The Field of Blood: Violence in Congress and the Road to Civil War (Farrar, Straus and Giroux), is by Joanne B. Freeman, a professor of history and American studies at Yale. She tells the story of how lawmakers not just insulted and threatened but physically assaulted each other in the run-up to secession and war, as when Rep. Preston Brooks (D-SC) responded to an anti-slavery speech by Sen. Charles Sumner (R-MA) by beating Sumner nearly to death with a cane.
The tumult of the pre-Civil War era carries echoes that may seem familiar. Opposing political sides increasingly were prone to believe conspiracy theories about each other. A new technology—the telegraph—spread true and false information far and fast. Politicians scrambled for public attention. Moderation and civility became difficult or impossible.
Freeman draws on a forgotten (until now) contemporary observer named Benjamin Brown French, a political operative and bureaucrat who left behind voluminous diaries. Originally from New Hampshire, French spent decades in D.C., his friendships and allegiances shifting, including from Democrat to Republican, as his hostility toward slavery’s congressional defenders grew.
Contemplating our own time, one might read The Field of Blood as alarmingly suggestive of how our political institutions and social fabric could fray. I’m more inclined, however, toward an optimistic take on its current-day relevance: that the history Freeman recounts is far worse than anything occurring in America today, so our problems seem comparatively manageable.
The Art of Logic in an Illogical World (Basic Books), is by Eugenia Cheng, a mathematician and Scientist in Residence at the Art Institute of Chicago. Her previous books How to Bake Pi and Beyond Infinity aim to combat “math phobia,” as she puts it. Her new book seeks to explain the tools of logic as used by mathematicians and demonstrate their relevance in everyday life—and particularly in helping think through divisive political and social issues.
I suspect some readers will be put off, and others attracted, by Cheng’s emphasis on ideas and terminology associated with left-wing identity politics: “white privilege,” “male privilege” and so on. However, her applications of logic can provide a fresh look at well-trodden debates.
For instance, she presents an insight into privilege based on drawing a cube-like diagram of arrows such as might be used to demonstrate numerical relationships. Those who are rich, white and male have three types of privilege and so are atop the cube; those with fewer or none of those privileges are correspondingly lower. Yet she points out that this misleadingly suggests poor white men have social status equal to rich white women or rich non-white men.
She writes that “this provides a logic-based account of why some poor white men are so angry in the current socio-political climate—because they are considered to be privileged from the point of view of number of types of privilege (white and male), but they are in reality less advantaged than many people who count as having fewer types of privilege than them.”

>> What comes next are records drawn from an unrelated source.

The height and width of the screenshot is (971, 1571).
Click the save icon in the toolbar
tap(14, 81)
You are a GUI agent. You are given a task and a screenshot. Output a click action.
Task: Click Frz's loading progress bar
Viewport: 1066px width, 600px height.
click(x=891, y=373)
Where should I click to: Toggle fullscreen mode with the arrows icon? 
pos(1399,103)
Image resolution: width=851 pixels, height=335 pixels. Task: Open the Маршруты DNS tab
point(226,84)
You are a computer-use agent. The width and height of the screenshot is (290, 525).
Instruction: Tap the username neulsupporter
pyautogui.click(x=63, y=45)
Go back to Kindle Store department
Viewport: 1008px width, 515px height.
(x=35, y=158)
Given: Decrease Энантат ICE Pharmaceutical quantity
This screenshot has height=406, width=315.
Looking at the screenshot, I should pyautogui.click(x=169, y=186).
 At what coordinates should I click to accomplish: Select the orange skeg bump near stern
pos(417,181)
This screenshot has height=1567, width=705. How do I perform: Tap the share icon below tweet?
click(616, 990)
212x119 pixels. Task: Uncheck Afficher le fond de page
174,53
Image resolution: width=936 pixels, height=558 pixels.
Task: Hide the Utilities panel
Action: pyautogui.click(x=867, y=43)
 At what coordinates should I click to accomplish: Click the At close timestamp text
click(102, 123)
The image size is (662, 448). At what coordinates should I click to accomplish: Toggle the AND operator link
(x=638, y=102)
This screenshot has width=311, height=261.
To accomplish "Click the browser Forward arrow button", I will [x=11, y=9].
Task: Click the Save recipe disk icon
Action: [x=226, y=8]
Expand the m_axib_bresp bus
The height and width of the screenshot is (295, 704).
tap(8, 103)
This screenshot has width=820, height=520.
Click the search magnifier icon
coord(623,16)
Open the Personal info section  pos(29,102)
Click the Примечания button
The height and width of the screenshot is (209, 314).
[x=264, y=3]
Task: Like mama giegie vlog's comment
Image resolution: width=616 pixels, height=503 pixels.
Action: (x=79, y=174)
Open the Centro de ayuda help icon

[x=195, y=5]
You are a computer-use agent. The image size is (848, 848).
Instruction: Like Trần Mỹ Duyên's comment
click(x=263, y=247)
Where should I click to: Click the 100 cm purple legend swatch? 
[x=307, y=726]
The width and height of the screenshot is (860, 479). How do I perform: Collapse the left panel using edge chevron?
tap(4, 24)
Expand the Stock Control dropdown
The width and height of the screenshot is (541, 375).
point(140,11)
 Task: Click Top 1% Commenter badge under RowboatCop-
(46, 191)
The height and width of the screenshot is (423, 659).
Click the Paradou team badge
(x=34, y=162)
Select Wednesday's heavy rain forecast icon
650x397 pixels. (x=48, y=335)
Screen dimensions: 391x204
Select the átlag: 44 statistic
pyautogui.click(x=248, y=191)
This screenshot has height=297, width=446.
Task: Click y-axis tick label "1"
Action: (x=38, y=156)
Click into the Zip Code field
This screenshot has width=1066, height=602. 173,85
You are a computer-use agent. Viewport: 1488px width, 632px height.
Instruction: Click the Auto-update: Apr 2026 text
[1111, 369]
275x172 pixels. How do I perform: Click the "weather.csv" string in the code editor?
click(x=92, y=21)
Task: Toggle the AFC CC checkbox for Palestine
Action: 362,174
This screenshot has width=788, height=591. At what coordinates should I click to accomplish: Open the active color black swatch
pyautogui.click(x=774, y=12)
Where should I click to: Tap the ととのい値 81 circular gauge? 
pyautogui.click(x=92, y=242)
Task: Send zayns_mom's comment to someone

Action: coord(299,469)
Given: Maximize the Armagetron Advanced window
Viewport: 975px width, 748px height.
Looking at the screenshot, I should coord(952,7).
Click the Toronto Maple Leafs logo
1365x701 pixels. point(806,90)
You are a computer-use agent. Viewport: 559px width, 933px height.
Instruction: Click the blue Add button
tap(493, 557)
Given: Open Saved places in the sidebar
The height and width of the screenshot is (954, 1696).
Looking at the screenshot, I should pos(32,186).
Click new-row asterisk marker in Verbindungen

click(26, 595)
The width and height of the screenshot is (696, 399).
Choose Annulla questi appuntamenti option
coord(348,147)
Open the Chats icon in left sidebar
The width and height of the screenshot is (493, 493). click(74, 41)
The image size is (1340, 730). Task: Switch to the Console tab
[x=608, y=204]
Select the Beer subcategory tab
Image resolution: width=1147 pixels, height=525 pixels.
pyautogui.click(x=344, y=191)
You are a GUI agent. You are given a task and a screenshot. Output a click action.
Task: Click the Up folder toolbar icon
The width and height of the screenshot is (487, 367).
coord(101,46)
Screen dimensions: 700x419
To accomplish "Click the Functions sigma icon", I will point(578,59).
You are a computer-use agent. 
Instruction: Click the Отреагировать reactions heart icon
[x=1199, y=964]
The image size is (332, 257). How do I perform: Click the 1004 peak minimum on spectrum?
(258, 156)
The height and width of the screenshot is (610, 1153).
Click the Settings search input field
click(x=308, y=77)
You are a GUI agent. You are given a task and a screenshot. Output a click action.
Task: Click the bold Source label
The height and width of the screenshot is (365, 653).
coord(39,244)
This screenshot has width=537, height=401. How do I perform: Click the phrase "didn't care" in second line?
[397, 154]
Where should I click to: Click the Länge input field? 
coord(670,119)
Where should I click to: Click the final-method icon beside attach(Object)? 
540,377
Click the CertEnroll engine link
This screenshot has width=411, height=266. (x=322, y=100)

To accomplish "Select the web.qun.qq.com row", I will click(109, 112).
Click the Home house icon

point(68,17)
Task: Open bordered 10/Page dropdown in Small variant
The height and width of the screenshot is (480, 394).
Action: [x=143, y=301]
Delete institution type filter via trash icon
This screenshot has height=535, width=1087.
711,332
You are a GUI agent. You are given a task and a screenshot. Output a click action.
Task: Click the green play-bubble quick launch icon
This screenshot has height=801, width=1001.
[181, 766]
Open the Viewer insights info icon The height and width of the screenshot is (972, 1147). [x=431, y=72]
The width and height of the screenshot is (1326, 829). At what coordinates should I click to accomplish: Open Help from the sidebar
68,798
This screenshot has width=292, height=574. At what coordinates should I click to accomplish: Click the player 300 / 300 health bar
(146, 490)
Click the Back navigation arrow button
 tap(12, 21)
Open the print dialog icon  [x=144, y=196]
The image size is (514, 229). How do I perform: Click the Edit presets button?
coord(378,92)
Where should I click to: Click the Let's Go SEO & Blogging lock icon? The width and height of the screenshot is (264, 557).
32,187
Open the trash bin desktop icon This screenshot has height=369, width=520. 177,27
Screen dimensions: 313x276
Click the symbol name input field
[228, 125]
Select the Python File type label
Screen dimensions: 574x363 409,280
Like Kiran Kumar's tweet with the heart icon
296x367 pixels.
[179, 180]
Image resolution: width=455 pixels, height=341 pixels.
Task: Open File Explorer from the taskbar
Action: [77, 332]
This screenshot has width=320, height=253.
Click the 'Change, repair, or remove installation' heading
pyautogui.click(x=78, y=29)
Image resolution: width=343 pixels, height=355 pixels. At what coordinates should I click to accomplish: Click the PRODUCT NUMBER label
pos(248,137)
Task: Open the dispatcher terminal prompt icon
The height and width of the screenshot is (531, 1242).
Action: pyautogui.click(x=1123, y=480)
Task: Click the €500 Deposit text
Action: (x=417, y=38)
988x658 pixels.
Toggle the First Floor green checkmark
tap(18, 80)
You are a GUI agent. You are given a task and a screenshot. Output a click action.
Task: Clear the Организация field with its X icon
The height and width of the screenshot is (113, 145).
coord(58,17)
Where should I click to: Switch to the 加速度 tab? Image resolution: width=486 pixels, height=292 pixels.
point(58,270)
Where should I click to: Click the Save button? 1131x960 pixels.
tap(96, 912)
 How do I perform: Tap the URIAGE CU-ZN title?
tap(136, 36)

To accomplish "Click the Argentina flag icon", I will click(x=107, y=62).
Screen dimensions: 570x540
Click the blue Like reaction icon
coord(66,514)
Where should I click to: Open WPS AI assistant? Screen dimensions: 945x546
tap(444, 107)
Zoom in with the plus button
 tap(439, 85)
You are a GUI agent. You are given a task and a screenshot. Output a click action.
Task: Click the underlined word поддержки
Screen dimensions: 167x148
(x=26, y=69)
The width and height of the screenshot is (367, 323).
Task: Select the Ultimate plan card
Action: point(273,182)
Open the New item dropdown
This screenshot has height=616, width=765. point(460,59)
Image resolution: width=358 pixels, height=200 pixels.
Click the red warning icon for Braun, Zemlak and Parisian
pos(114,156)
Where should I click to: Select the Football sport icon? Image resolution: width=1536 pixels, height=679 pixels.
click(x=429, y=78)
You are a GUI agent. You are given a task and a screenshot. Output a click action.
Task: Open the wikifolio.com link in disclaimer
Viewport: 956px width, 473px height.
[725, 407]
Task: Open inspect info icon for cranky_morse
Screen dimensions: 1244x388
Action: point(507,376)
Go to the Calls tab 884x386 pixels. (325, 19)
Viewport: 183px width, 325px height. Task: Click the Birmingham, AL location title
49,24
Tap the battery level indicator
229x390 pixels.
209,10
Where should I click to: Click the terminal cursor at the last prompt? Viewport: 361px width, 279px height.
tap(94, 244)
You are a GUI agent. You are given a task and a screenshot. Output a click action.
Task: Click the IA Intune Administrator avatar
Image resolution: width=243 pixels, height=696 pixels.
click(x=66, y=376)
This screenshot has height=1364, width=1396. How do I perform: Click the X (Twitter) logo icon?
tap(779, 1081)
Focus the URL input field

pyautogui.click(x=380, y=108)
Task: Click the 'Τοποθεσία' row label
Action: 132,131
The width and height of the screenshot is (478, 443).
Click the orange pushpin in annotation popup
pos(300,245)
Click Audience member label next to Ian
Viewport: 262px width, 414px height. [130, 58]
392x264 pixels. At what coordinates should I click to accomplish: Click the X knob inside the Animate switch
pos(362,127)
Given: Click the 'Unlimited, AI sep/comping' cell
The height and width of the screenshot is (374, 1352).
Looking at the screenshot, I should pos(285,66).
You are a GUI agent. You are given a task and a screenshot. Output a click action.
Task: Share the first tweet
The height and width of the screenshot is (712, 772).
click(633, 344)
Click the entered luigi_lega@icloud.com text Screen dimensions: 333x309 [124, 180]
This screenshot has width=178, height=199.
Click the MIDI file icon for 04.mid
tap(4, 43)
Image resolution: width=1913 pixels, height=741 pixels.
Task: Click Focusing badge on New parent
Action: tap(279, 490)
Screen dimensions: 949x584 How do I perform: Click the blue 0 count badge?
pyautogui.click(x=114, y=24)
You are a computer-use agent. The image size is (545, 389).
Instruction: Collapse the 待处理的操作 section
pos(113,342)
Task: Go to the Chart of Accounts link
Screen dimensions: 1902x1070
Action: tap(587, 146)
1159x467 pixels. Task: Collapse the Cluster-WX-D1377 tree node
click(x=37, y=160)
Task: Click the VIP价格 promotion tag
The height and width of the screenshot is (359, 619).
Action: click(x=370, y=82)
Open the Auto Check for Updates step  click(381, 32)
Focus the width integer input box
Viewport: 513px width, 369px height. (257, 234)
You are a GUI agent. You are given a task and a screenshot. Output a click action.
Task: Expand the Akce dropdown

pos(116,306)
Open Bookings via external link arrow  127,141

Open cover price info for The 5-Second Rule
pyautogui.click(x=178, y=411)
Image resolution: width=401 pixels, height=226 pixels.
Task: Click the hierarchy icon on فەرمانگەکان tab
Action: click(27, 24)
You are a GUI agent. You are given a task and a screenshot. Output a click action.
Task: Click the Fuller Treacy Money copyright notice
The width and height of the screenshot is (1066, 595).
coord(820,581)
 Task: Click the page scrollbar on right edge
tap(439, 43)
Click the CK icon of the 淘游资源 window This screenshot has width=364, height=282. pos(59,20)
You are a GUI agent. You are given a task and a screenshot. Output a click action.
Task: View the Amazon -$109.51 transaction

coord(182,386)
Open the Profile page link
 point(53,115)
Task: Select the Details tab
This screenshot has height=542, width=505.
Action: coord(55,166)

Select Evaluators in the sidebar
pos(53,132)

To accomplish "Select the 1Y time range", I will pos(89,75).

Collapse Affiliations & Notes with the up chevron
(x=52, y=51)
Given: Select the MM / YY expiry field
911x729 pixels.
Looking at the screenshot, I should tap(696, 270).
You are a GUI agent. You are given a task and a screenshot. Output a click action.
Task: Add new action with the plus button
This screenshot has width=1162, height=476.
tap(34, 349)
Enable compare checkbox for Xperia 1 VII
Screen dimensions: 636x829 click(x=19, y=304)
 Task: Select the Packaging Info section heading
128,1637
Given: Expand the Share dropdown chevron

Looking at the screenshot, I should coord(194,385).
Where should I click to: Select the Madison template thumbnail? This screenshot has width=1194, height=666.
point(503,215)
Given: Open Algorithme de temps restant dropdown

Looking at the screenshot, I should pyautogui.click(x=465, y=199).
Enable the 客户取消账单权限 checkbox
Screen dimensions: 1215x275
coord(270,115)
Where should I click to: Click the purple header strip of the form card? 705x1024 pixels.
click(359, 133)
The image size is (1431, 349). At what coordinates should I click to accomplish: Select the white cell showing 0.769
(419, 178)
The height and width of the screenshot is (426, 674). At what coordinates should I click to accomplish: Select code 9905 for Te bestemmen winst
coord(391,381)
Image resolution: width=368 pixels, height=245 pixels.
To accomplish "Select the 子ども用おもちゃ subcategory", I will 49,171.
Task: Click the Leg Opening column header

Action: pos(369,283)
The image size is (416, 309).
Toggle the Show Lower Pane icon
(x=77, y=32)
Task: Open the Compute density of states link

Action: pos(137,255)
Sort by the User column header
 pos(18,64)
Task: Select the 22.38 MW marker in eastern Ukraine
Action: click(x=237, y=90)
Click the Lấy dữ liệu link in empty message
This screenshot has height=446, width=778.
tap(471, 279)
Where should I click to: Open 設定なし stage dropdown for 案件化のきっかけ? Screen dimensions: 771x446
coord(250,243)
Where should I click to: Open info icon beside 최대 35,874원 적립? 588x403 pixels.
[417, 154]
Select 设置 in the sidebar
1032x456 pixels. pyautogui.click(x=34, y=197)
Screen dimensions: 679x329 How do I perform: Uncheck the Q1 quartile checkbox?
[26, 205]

The power and limits of logic and math lie in abstraction. Those fields allow undeniable truths to be stated, precisely because such statements apply only to an abstract realm. Whether or how much any abstract concept applies to the real world is always less clear-cut. The Art of Logic in an Illogical World is a helpful guide to thinking more clearly even—or perhaps especially—about messy real-world issues such as those of our current troubled politics.